- Opening Delimiter -

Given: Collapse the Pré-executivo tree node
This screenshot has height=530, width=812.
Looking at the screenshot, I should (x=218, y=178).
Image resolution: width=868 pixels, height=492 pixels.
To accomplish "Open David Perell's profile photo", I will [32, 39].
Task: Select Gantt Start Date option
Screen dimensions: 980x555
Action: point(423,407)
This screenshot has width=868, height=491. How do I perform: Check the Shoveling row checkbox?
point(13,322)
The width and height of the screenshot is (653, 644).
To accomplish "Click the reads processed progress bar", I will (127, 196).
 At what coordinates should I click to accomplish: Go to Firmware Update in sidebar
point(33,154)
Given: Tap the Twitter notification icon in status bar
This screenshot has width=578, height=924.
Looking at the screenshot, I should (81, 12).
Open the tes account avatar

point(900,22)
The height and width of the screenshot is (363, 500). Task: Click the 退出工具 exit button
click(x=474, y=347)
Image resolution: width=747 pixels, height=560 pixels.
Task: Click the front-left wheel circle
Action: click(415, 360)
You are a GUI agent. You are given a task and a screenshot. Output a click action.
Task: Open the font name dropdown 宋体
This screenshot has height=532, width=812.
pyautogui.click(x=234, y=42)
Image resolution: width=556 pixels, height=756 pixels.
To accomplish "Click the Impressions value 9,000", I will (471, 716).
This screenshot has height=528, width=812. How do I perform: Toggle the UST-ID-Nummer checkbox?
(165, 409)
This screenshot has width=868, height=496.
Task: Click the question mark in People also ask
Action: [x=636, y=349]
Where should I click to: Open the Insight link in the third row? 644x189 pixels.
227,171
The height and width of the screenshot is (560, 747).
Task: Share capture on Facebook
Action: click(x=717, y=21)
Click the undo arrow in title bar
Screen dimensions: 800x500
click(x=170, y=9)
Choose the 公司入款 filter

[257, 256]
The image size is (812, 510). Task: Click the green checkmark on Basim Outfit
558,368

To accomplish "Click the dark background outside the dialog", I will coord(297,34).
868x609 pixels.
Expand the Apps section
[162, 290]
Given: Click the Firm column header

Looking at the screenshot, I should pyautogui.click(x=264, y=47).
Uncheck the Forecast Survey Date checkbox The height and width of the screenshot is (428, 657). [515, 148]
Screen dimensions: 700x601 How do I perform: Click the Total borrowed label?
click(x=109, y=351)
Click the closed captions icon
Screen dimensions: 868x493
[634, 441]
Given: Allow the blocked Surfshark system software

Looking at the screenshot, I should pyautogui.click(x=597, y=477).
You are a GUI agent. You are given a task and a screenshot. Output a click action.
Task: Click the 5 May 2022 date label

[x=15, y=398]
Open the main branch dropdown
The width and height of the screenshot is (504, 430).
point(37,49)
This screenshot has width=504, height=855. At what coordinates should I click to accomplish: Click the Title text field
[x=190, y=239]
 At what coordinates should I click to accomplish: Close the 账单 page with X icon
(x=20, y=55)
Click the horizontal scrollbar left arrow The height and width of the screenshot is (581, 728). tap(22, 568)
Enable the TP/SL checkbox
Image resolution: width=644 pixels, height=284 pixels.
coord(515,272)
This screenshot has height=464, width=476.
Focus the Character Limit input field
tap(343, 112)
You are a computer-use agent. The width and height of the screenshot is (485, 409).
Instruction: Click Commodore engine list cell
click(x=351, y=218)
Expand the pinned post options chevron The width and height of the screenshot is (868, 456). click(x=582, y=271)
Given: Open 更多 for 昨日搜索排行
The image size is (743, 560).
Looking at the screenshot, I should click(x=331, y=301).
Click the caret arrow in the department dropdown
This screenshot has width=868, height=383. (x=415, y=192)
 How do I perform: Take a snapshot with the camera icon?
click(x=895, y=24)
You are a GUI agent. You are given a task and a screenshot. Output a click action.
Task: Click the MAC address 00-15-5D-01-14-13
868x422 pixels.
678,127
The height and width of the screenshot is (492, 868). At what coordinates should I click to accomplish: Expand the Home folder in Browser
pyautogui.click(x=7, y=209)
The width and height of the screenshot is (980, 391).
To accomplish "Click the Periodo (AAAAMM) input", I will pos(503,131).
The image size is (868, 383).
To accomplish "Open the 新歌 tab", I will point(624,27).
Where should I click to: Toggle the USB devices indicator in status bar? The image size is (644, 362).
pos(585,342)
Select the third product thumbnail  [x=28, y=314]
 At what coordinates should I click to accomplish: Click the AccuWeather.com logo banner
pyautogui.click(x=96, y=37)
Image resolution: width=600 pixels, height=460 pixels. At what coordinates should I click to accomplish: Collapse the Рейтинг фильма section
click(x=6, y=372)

- Closing Delimiter -

> Requirement:
Check every line of the data and give the number of them that hold the string "will", with no other words.

> Your solution:
6